The Santa Claus rally lasted just about to the end of December, and then began to fall apart with the start of the new year. It often feels like market trends don’t have the longevity they used to have, but in reality, the effect we see is simply a ‘reversion to the mean’. While the long term market trend is up, over shorter periods, the stock market has a hard time moving too far away from the mean and is naturally drawn back to the mean over time.
The chart below tells the story. The purple line is the S&P 500 index, using weekly data over the past 5 years. The orange line is the 20-week simple moving average. Markets deviate from the mean, both up and down, and sometimes by a lot, but always get pulled back. The further from the mean, the more likely a market turn is in store. The Santa Clause rally took us from far below the mean to far above the mean in short order. And with the open of the new year, the stock market seems poised to head back toward the mean once again.
The swings above and below the mean are explained by investor behavior. Good news typically brings excessive investor enthusiasm, and markets overreact on the upside. Likewise, bad news brings excessive doom and gloom, and markets overreact on the downside.

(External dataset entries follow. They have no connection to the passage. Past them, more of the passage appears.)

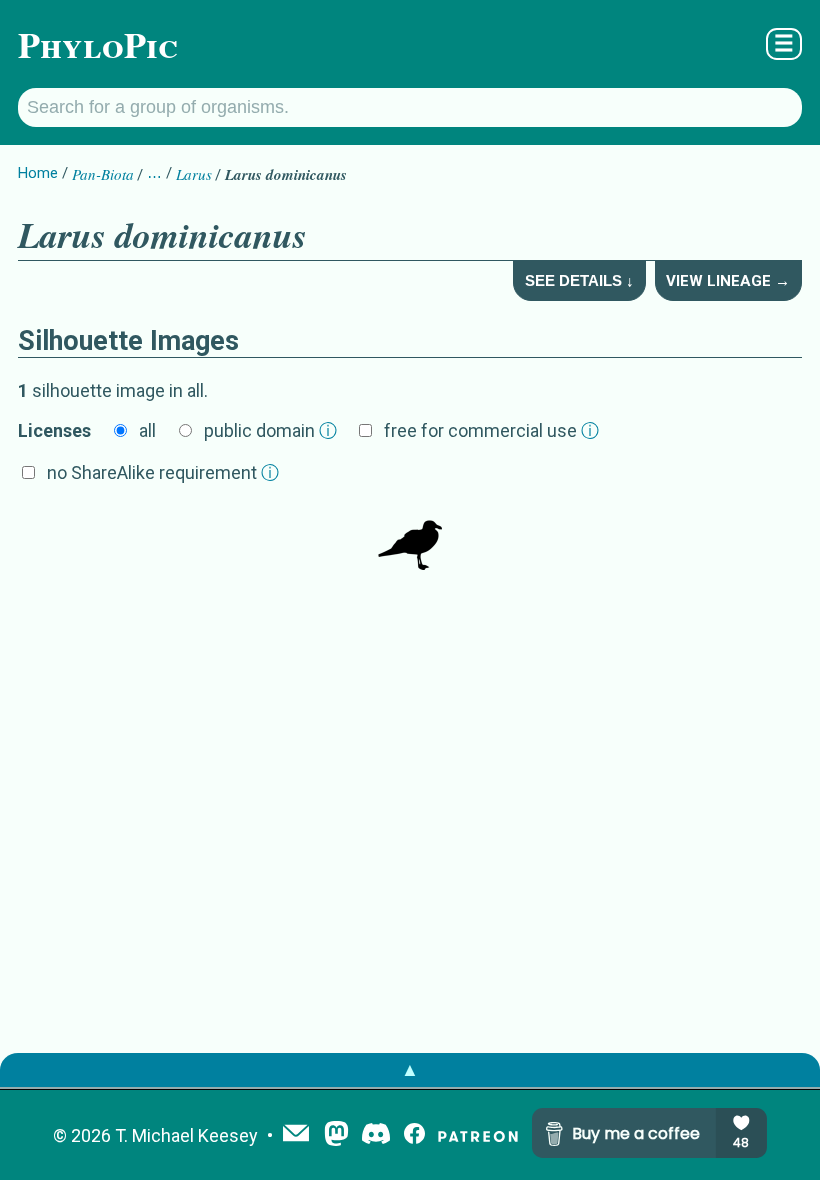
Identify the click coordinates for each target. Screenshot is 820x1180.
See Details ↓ (579, 280)
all (147, 430)
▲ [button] (410, 1069)
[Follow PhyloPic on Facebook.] (414, 1135)
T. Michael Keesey (186, 1135)
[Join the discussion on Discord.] (376, 1135)
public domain (270, 430)
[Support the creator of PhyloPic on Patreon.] (478, 1135)
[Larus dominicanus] (410, 540)
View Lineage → (728, 281)
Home (38, 173)
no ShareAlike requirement (163, 472)
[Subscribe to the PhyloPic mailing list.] (296, 1135)
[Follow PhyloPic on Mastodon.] (336, 1135)
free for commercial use (491, 430)
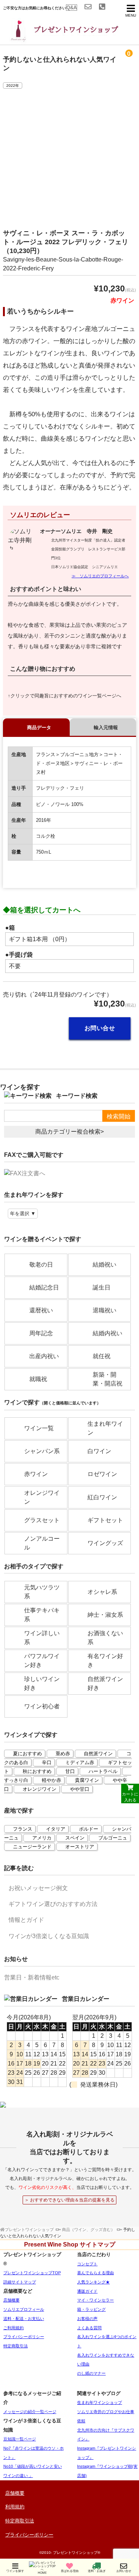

In all cases, markets are eventually brought back to reality, and that is seen visually by a reversion to the mean. A quick look at a chart like this can give a hint about what is to come in the short run.
In the histogram below, we have used the same weekly data to plot where the S&P 500 index was relative to the 20 week moving average. Here’s how to read the histogram. Take a look at the tallest bar on the right side of the chart, labelled “35”. On the x-axis, that bar is labelled “6%, 7%”. That means that in the five year period of weekly data we examined, the S&P was 6% to 7% above the mean on 35 occasions (out of a total of 262 observations).
In the third week of December, the S&P 500 Index peaked at about 7.1% above the 20-week moving average. Over the five year period, the Index exceeded the moving average by more than 7.1% only 11% of the time. The clear implication is that the Santa Claus rally is nearing excessive levels and may be due for a break. Unsurprisingly the new year has gotten off to a relatively weak start. As of early Friday afternoon, the Index had retreated to about 5% above the moving average, still fairly high, but not nearly as excessive. The next stock market move is anybody’s guess, but odds would say it moves a bit lower. As my father used to say, that, and a token, will get you on the subway.
Fundamentally, there were good reasons for the change in market direction. The Fed, which had been steadfast in talking like the next rate move could be higher, unexpectedly changed course in mid-December and the median expectation of the FOMC switched downward to now expect three, ¼% rate cuts in 2024.
Markets, of course, are very efficient at quickly taking new information into account and they changed course. But markets are much less efficient in determining the magnitude of the change. By the time year-end arrived, the bond market was expecting six ¼% rate cuts in 2024 and the stock market was equally exuberant. Here is something to think about:
- Six rate cuts in the span of a year would be a very rapid decline. The Fed would only cut rates sharply if something ‘bad’ were happening, like a financial disaster, a recession, or something of that sort. It was only a few years ago when the Fed cut rates at an even faster pace as they addressed the impact of the pandemic in the Spring 2020. A financial disaster would not be good for stocks, so we need to be careful what we wish for.
- The Fed projections included three rate cuts in 2024 and three to four more cuts in 2025. If the Fed is anywhere close to being correct, the stock market was already discounting the 2025 rate cuts too. That simply makes no sense as there is so much that can happen in between that simply cannot be anticipated.
The Santa Claus rally was massive and quick, but appears that the stock market has over-reacted (again). In just the first week of 2024, interest rates have returned to higher levels and rate cut expectations are diminishing. The magnetic power of the mean appears ready to take its toll in early 2024. But fear not, in baseball terms, this is the top of the first inning. We have a long way to go.